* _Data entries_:

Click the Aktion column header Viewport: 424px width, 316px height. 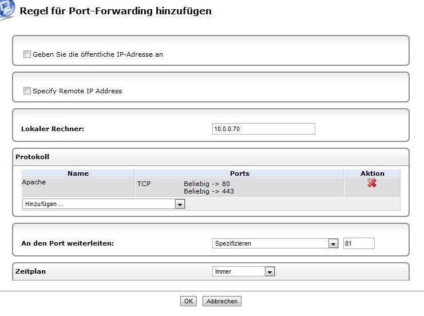tap(372, 173)
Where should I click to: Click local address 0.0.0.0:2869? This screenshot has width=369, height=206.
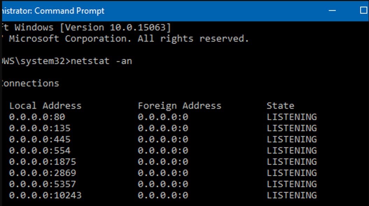[43, 173]
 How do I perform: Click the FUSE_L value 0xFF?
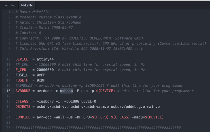[41, 75]
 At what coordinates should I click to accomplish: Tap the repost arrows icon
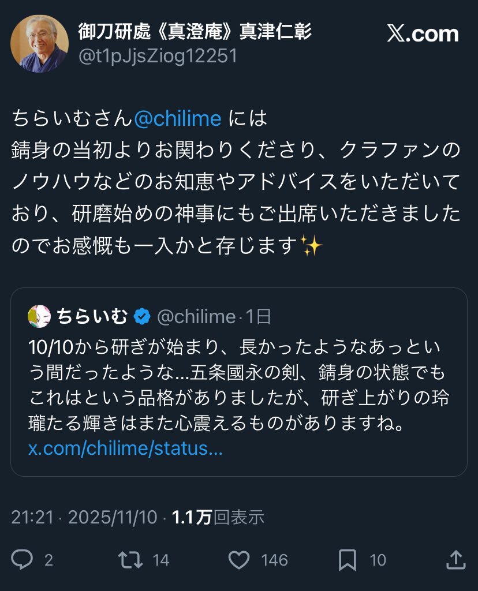pyautogui.click(x=131, y=559)
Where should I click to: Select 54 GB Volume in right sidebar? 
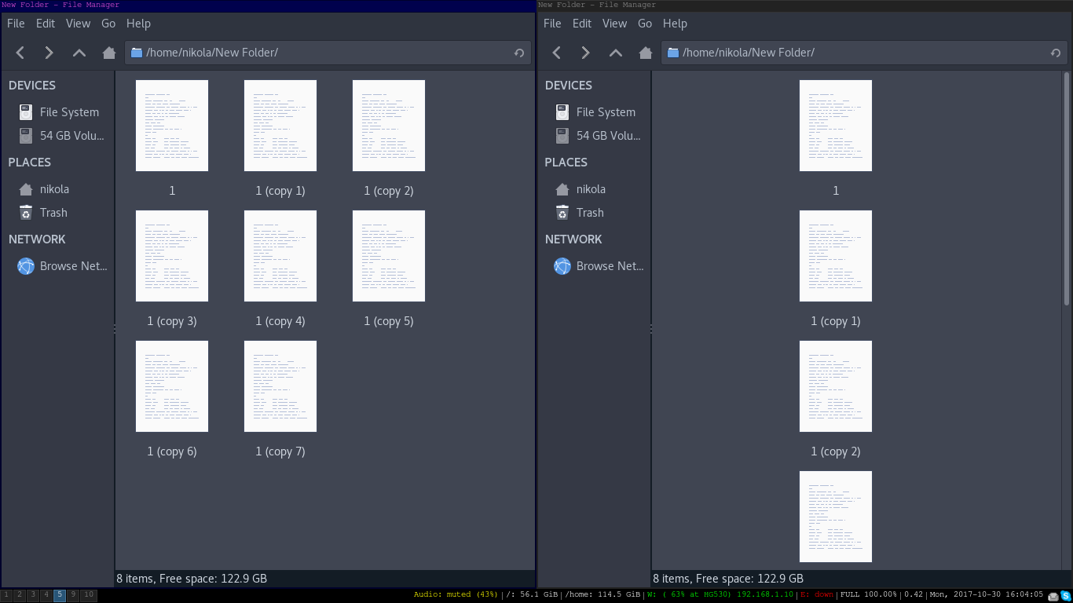click(x=607, y=136)
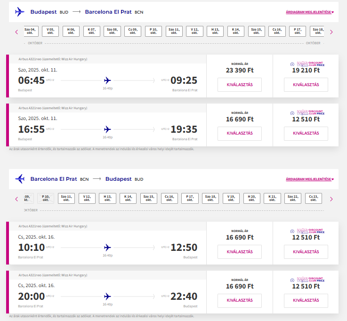Select return date Cs 16, okt.

[x=169, y=199]
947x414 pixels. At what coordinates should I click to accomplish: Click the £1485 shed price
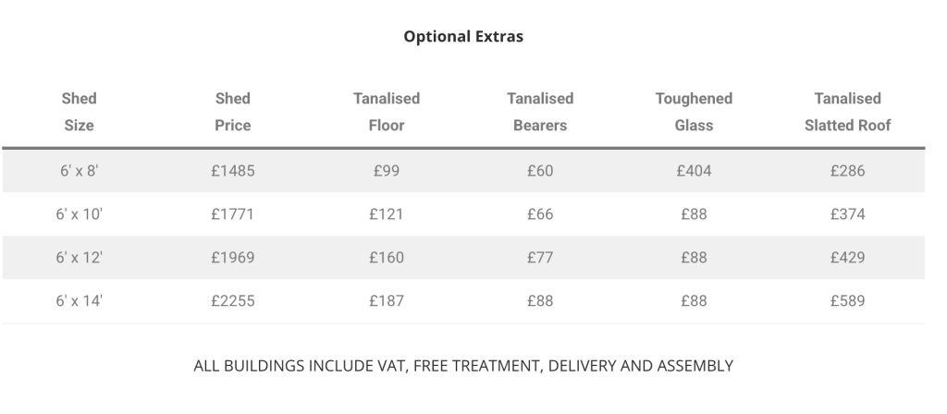click(232, 171)
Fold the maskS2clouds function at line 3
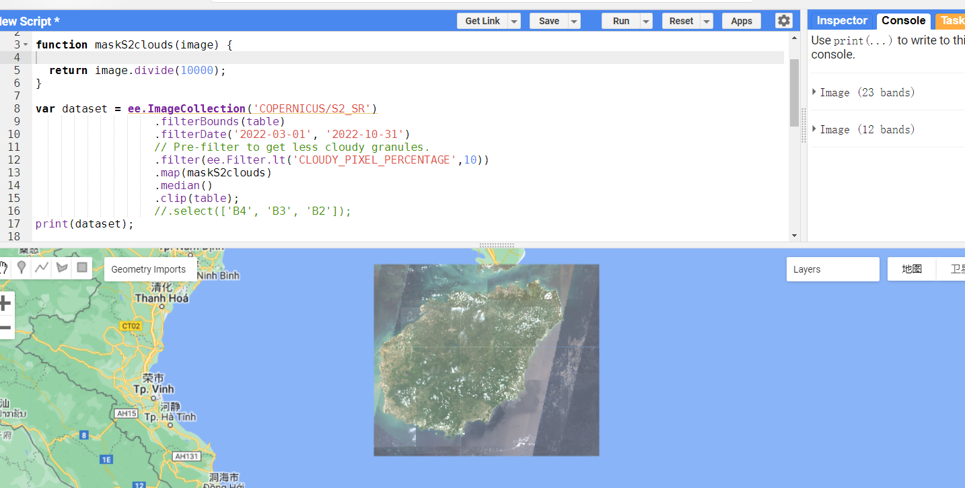This screenshot has width=965, height=488. click(x=26, y=44)
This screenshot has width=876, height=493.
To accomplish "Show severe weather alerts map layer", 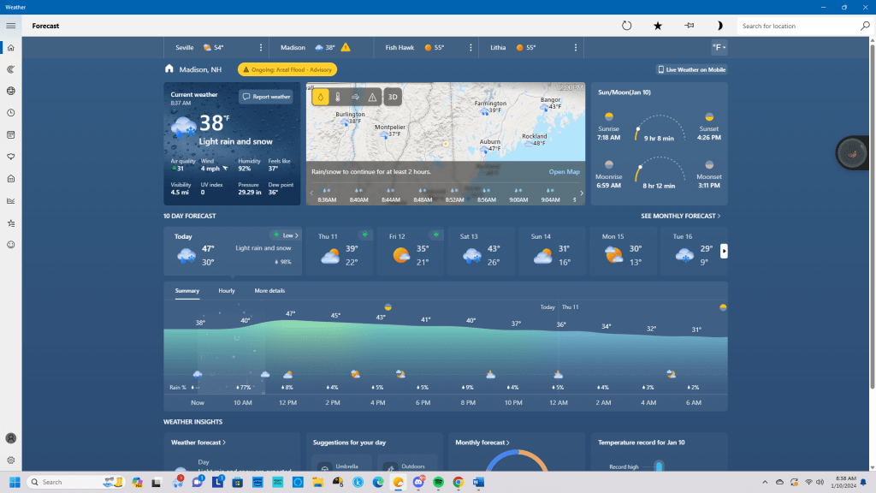I will (372, 97).
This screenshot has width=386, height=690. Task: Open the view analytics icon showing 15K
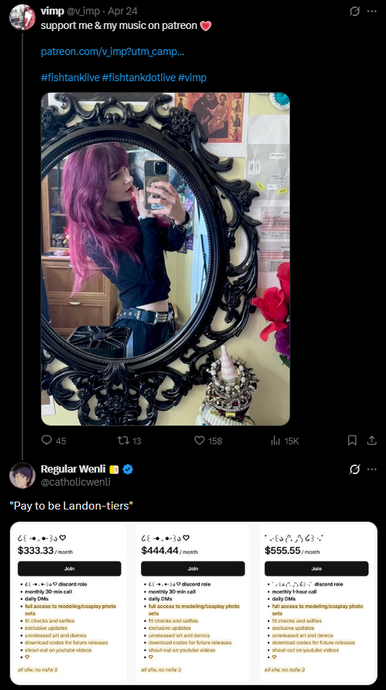pos(276,440)
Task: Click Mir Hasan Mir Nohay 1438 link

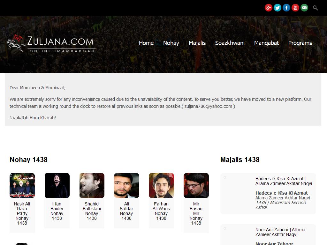Action: 196,213
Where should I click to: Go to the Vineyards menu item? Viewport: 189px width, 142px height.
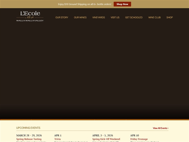(98, 17)
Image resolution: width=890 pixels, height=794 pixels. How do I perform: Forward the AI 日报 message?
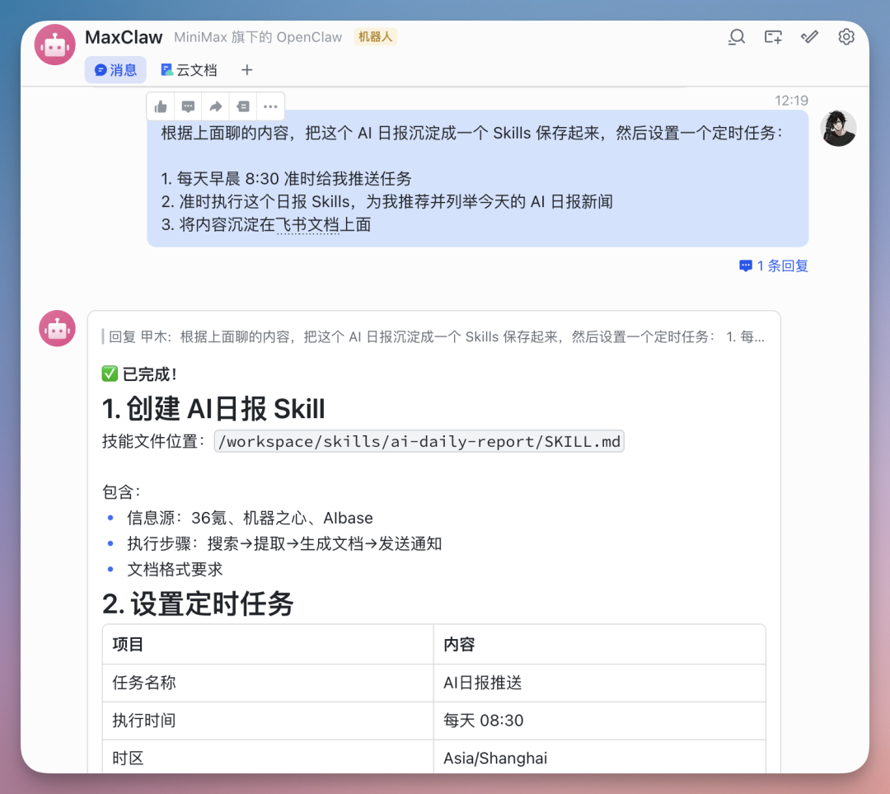(x=215, y=106)
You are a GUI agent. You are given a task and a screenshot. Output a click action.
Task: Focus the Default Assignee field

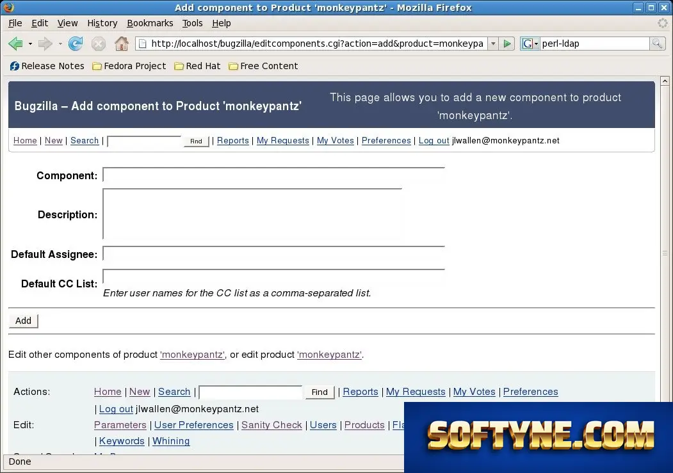(x=274, y=254)
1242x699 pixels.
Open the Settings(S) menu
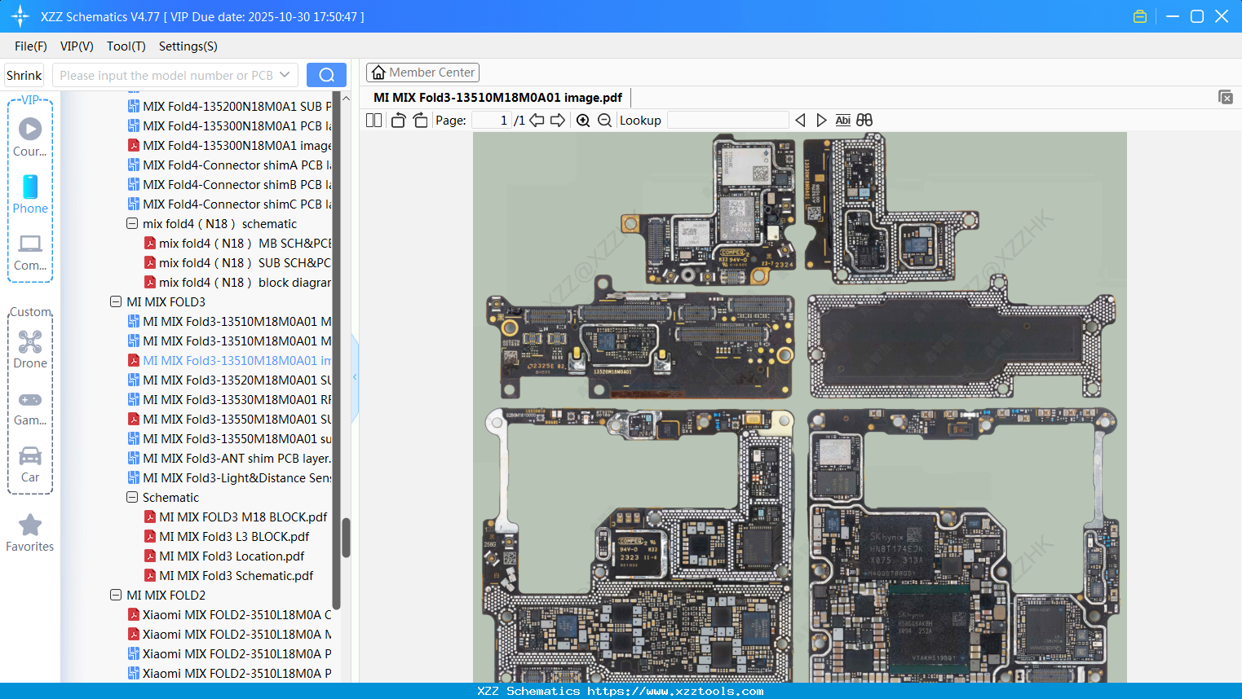[x=188, y=46]
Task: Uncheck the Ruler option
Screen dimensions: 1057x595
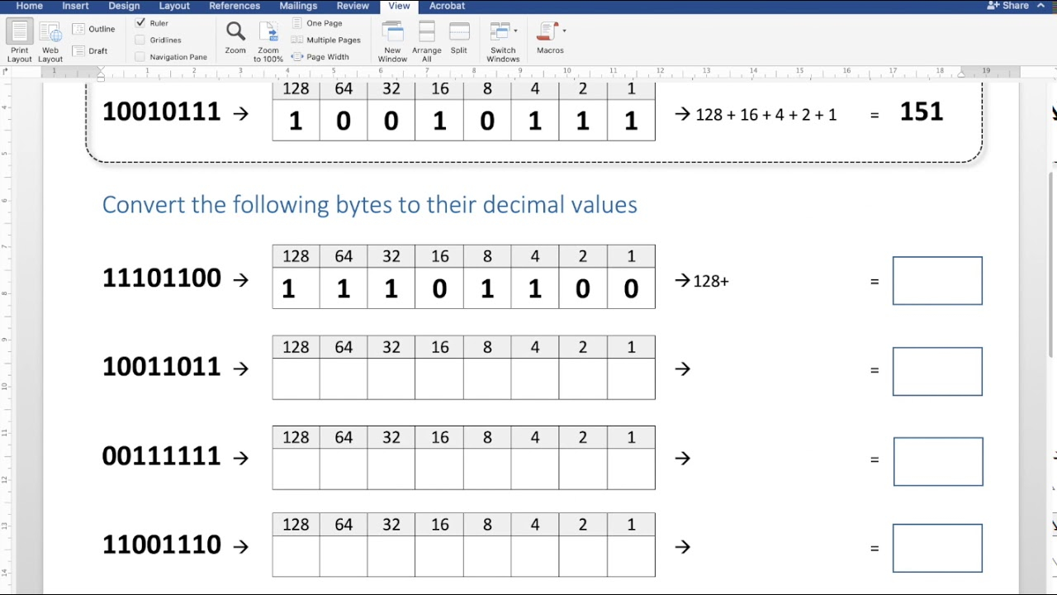Action: [140, 22]
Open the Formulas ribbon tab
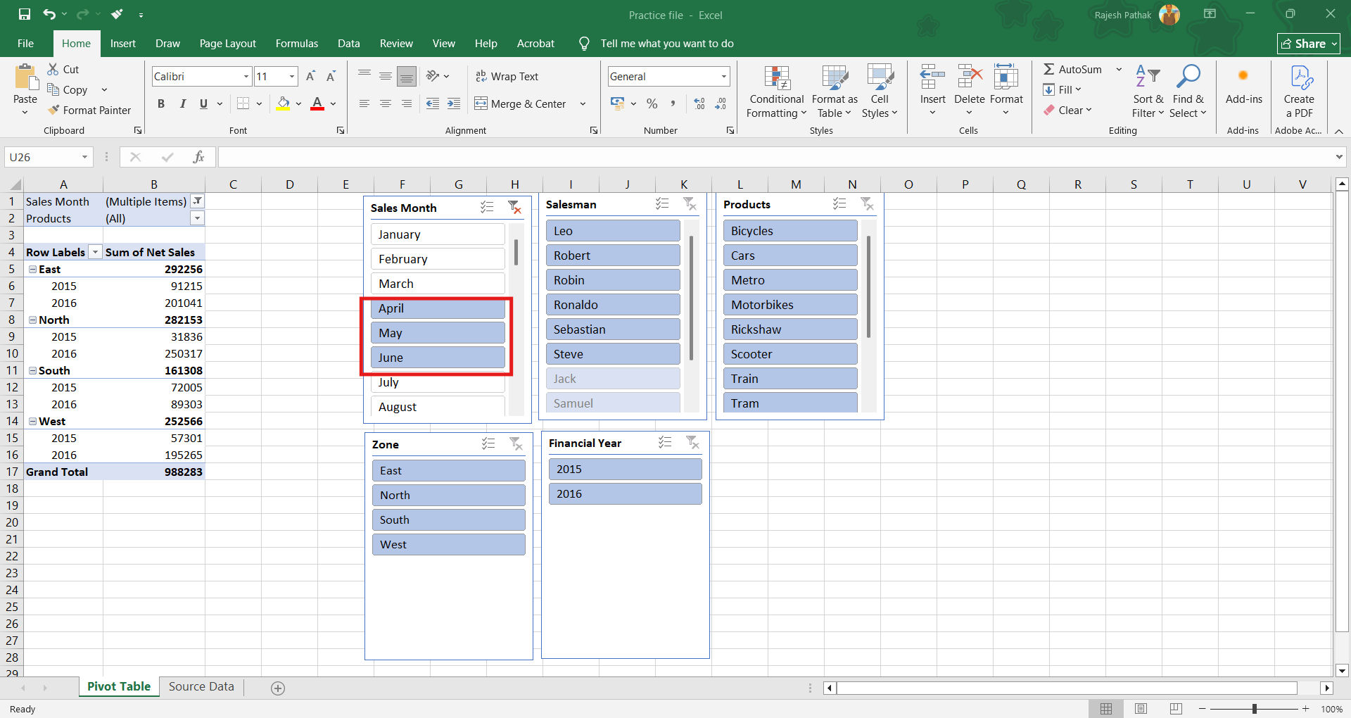Image resolution: width=1351 pixels, height=718 pixels. [296, 44]
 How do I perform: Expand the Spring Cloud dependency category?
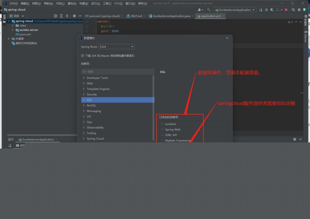[84, 139]
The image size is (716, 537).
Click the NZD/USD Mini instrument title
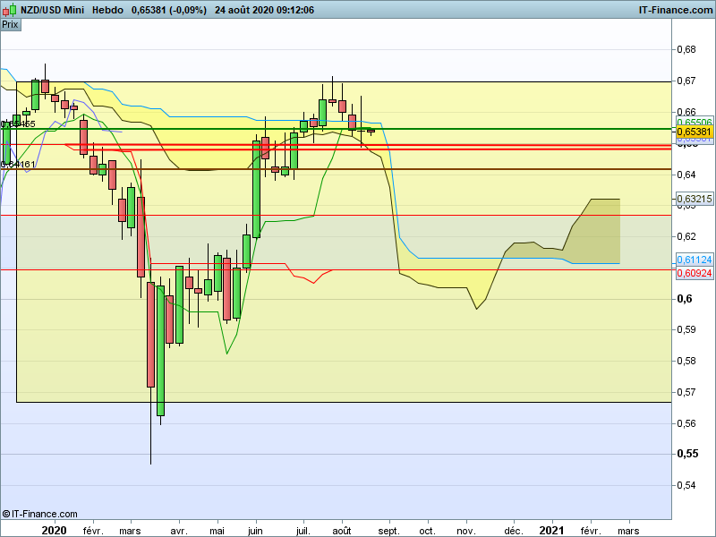click(53, 10)
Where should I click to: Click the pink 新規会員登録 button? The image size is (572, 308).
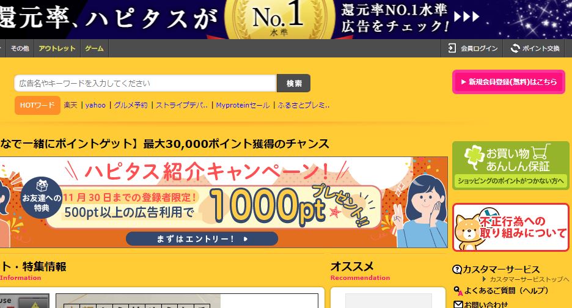[x=508, y=82]
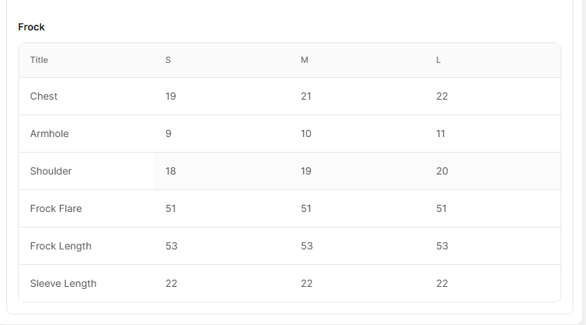Select the Shoulder value for size M
Screen dimensions: 586x325
click(306, 171)
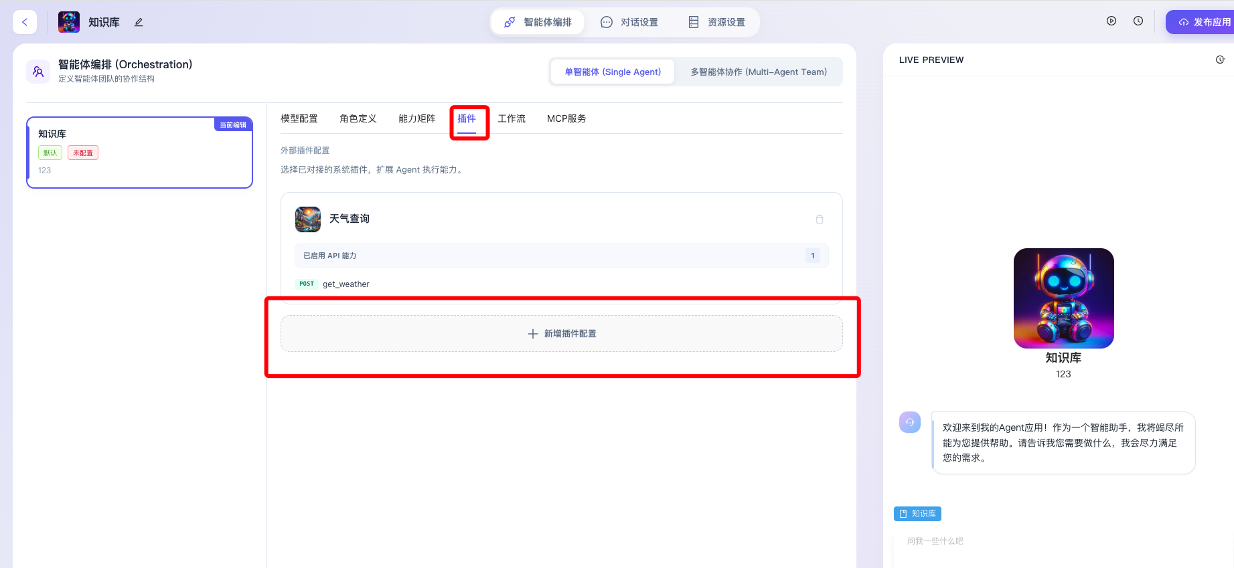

* _WORK INSTRUCTION_: Lines starting at the one with "How do I perform: Expand" and ending at the last line of the entries above must be restated word for word, with pictures omitted.

* _OUTPUT OF THE TASK_:
 How do I perform: Expand the Spring Cloud dependency category?
[84, 139]
The image size is (716, 537).
Click the NZD/USD Mini instrument title
click(53, 10)
Where should I click to: Click the pink 新規会員登録 button? The image size is (572, 308).
[x=508, y=82]
Select the Shoulder value for size M
Screen dimensions: 586x325
click(306, 171)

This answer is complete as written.